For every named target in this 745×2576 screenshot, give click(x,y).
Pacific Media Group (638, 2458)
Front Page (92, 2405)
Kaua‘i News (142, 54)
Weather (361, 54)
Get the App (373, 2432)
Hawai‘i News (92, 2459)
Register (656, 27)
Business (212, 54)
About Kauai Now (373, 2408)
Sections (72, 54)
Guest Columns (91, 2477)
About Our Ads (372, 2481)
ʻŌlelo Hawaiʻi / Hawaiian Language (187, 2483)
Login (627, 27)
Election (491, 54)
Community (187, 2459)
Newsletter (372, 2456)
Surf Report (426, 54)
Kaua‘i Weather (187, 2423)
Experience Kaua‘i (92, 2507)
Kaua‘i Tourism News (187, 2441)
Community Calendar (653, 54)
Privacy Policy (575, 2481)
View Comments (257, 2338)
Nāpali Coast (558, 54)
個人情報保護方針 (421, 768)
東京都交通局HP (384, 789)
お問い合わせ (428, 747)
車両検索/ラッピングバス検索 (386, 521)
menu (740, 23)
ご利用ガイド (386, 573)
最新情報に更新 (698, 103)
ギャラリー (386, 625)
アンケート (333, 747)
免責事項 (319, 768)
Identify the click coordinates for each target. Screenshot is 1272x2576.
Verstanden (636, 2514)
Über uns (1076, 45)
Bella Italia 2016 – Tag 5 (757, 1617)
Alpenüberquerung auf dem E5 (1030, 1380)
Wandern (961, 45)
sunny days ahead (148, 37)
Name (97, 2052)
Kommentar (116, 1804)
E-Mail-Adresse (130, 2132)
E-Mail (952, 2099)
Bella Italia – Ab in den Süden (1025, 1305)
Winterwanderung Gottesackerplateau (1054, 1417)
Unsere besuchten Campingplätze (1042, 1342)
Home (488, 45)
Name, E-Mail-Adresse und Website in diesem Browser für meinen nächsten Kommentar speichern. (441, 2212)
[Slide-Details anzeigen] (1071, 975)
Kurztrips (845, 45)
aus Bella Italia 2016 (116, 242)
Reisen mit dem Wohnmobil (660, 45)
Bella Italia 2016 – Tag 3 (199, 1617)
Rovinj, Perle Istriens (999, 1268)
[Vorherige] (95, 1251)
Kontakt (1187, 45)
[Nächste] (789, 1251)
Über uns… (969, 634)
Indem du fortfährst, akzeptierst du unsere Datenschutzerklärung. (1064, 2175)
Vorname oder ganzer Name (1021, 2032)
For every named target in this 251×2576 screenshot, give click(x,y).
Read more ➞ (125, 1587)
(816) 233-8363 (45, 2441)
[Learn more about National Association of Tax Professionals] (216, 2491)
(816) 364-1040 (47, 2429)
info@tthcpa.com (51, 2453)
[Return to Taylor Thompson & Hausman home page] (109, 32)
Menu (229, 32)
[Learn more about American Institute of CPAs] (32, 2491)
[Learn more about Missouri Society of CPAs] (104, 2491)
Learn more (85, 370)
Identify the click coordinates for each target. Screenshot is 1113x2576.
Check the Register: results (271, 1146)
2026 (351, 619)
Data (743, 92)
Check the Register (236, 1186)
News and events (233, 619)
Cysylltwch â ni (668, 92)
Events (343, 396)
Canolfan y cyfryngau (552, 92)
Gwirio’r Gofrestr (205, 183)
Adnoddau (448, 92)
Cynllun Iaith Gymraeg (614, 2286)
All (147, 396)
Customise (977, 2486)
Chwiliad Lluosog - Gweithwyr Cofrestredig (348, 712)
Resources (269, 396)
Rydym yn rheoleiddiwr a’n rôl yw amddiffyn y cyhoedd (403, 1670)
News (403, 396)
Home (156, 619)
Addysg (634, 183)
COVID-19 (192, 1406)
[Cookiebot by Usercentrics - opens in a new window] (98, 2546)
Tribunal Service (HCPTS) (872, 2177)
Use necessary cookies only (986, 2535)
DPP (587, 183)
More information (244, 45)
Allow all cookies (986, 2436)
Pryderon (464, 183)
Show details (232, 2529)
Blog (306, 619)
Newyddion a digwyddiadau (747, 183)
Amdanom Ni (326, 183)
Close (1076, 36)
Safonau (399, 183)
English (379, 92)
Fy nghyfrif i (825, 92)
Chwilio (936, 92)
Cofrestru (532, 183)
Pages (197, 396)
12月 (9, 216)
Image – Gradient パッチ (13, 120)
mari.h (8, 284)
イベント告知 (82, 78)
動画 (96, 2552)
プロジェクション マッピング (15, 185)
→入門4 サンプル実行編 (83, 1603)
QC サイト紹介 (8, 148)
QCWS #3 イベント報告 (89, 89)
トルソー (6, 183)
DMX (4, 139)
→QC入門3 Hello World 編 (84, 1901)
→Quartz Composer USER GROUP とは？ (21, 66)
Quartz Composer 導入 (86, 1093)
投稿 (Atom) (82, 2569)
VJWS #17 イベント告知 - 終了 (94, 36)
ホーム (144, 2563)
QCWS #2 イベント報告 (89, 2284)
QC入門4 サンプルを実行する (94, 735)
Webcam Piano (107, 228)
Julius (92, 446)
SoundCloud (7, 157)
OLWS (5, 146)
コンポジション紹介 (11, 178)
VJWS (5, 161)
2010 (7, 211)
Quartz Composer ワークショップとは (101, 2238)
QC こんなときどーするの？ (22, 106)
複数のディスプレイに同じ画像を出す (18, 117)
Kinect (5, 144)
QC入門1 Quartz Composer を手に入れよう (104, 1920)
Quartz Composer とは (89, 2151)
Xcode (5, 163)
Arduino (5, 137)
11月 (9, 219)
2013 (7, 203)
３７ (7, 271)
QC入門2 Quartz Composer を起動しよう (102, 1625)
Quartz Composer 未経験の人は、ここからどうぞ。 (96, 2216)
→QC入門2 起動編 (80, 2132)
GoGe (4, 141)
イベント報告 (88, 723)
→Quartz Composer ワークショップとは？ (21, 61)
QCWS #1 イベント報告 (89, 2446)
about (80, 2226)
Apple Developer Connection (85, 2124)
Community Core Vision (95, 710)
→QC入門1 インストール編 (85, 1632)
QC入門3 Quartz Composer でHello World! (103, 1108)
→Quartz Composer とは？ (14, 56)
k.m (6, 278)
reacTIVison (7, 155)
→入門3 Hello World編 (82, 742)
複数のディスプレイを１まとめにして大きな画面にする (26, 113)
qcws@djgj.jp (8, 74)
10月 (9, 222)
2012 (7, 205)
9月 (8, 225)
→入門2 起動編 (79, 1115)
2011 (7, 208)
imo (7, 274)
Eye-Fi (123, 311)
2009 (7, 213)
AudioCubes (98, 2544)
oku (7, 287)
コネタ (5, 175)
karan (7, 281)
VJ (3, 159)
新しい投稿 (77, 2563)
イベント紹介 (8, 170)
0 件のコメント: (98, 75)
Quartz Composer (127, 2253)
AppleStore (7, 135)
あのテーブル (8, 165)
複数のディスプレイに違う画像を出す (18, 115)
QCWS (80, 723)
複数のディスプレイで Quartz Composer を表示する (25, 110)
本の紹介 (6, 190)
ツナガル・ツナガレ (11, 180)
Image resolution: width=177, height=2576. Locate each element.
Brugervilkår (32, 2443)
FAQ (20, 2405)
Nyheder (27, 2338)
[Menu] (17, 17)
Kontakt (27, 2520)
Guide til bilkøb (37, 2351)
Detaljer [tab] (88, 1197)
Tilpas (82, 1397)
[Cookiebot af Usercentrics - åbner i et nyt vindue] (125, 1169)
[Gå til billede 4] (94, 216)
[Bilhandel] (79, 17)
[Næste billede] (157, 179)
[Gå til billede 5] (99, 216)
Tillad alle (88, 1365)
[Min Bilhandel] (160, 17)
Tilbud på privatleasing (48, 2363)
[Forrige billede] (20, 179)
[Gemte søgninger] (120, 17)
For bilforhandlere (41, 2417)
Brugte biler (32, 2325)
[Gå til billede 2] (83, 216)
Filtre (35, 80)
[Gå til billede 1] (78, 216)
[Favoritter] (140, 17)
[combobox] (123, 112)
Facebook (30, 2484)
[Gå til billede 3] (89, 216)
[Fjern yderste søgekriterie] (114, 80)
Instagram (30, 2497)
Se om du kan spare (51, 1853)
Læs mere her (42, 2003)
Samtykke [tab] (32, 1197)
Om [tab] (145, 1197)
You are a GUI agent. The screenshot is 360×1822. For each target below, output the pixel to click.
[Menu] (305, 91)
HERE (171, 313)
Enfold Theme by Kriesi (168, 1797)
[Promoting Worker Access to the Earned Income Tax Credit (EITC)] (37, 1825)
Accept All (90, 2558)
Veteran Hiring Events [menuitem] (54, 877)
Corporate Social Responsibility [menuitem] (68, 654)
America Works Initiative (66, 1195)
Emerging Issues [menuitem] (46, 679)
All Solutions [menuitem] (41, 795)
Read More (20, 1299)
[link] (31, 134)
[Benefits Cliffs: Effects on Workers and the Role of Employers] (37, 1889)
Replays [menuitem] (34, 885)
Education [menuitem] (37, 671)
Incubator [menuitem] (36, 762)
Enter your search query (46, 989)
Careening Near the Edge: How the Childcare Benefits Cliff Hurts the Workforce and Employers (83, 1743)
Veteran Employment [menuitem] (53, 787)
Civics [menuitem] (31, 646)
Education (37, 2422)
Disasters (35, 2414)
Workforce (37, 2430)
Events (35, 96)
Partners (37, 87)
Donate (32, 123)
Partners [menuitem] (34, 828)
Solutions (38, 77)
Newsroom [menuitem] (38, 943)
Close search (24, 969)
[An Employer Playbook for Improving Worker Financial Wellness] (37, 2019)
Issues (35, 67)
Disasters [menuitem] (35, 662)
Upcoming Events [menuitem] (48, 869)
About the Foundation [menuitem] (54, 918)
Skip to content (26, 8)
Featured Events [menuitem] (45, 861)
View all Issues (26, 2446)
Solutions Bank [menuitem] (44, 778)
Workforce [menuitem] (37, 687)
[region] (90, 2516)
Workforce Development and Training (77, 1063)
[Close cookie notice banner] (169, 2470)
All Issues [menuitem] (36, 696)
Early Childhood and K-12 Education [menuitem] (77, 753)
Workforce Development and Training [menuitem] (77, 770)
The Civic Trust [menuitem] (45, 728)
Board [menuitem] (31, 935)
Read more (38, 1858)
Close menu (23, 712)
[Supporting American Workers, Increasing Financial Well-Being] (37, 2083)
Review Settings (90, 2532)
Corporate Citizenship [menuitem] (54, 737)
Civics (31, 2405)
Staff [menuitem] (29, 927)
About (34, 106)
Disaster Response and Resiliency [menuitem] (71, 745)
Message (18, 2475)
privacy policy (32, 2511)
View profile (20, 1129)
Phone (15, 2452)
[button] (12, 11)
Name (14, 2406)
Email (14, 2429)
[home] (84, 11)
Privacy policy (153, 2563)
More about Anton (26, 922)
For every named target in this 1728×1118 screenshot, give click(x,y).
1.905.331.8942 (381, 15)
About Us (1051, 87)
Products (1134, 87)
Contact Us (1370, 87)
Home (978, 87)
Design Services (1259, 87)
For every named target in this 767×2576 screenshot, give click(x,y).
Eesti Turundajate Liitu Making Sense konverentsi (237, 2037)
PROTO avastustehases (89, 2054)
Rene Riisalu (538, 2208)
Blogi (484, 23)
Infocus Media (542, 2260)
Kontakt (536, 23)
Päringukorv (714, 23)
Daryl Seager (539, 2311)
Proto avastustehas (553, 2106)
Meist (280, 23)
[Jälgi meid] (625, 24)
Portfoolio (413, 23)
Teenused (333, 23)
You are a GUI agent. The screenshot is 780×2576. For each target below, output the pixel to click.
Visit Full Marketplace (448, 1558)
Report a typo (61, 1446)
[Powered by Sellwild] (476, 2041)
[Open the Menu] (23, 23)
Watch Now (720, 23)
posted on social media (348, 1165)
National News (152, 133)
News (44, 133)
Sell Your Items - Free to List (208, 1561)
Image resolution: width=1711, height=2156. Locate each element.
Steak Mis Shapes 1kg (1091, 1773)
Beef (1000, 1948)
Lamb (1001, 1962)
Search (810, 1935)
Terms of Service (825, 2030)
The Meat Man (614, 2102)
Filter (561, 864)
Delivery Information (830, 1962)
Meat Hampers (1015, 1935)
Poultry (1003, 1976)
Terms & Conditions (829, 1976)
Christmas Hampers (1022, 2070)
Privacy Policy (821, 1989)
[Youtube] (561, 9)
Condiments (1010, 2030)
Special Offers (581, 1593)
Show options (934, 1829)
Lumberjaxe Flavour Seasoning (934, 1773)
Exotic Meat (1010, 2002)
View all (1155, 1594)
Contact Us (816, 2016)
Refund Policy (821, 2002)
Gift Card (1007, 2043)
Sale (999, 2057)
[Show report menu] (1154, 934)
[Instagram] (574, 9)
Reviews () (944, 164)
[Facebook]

■ ■ ■ ■ ■

**Task instructions**
Please transcribe exactly the lines above from the line that has "Cynllun Iaith Gymraeg (614, 2286)" up to and including the line that has "Quartz Composer ワークショップとは (101, 2238)"; no other line belongs in the answer.

**Exercise solution**
Cynllun Iaith Gymraeg (614, 2286)
All (147, 396)
Customise (977, 2486)
Chwiliad Lluosog - Gweithwyr Cofrestredig (348, 712)
Resources (269, 396)
Rydym yn rheoleiddiwr a’n rôl yw amddiffyn y cyhoedd (403, 1670)
News (403, 396)
Home (156, 619)
Addysg (634, 183)
COVID-19 (192, 1406)
[Cookiebot by Usercentrics - opens in a new window] (98, 2546)
Tribunal Service (HCPTS) (872, 2177)
Use necessary cookies only (986, 2535)
DPP (587, 183)
More information (244, 45)
Allow all cookies (986, 2436)
Pryderon (464, 183)
Show details (232, 2529)
Blog (306, 619)
Newyddion a digwyddiadau (747, 183)
Amdanom Ni (326, 183)
Close (1076, 36)
Safonau (399, 183)
English (379, 92)
Fy nghyfrif i (825, 92)
Chwilio (936, 92)
Cofrestru (532, 183)
Pages (197, 396)
12月 (9, 216)
Image – Gradient パッチ (13, 120)
mari.h (8, 284)
イベント告知 (82, 78)
動画 (96, 2552)
プロジェクション マッピング (15, 185)
→入門4 サンプル実行編 (83, 1603)
QC サイト紹介 (8, 148)
QCWS #3 イベント報告 (89, 89)
トルソー (6, 183)
DMX (4, 139)
→QC入門3 Hello World 編 (84, 1901)
→Quartz Composer USER GROUP とは？ (21, 66)
Quartz Composer 導入 (86, 1093)
投稿 (Atom) (82, 2569)
VJWS #17 イベント告知 - 終了 (94, 36)
ホーム (144, 2563)
QCWS #2 イベント報告 (89, 2284)
QC入門4 サンプルを実行する (94, 735)
Webcam Piano (107, 228)
Julius (92, 446)
SoundCloud (7, 157)
OLWS (5, 146)
コンポジション紹介 (11, 178)
VJWS (5, 161)
2010 (7, 211)
Quartz Composer ワークショップとは (101, 2238)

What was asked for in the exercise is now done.